Late in 2003, Leighann was running to the bathroom 20 to 25 times a day, passing huge amounts of blood, and feeling anemic, in pain and fatigued. She called her GI doctor to schedule a colonoscopy. The doctor wanted to increase her medications and wait six months to do the procedure, but it had been 16 months since Leighann’s last colonoscopy and she insisted on having one. It was scheduled for March 26, 2004, a day she’ll never forget. The doctor said he didn’t even need to wait for the biopsy results. He saw several polyps that were most likely cancer and referred Leighann to a surgeon. The biopsy results confirmed his suspicions.
After her diagnosis, Leighann had genetic testing along with her aunt and uncle; all three tested positive for hereditary nonpolyposis colorectal cancer (HNPCC), or Lynch syndrome. There is an extensive history of colon cancer in Leighann’s family. Her great-grandmother and great-uncle were diagnosed in their 40s, and an aunt and uncle were diagnosed in their 30s.

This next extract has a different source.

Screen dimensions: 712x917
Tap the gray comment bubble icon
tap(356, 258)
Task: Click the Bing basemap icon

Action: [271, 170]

Since surgery number seven in 2012, Leighann no longer is in constant pain and can eat solid foods. She has to be very careful with what she eats, when she eats, how fast she eats and how well she chews, but she is very grateful to be able to eat.
She has an amazing attitude and spirit and offers some beautiful thoughts. “It’s very important to be your own advocate, to find doctors you trust and who truly care about you, to listen to your body and to stay positive,” she said. “I think attitude is everything. A positive attitude, choosing to laugh and focus on what I have, instead of what I have lost, helps me cope. It is truly a miracle of God that I’m still alive. Cancer has given me the opportunity to experience faith and love in ways I could have never understood before. I’ve had more opportunities to share God’s love in the last 10 years than I did in my first 30. So many doctors, nurses, technicians, friends and family, some of whom, I know, will live for eternity in Heaven because my faith has remained steadfast even in the midst of suffering. So many seeds planted. If I could go back to 2004, I would choose the same path. Colon cancer is part of who I am.”
“When my son was 6, he made me a Mother’s Day card that said, ‘Of all the moms in the world you’re the most alive one.’ And I plan on staying that way for a very long time.”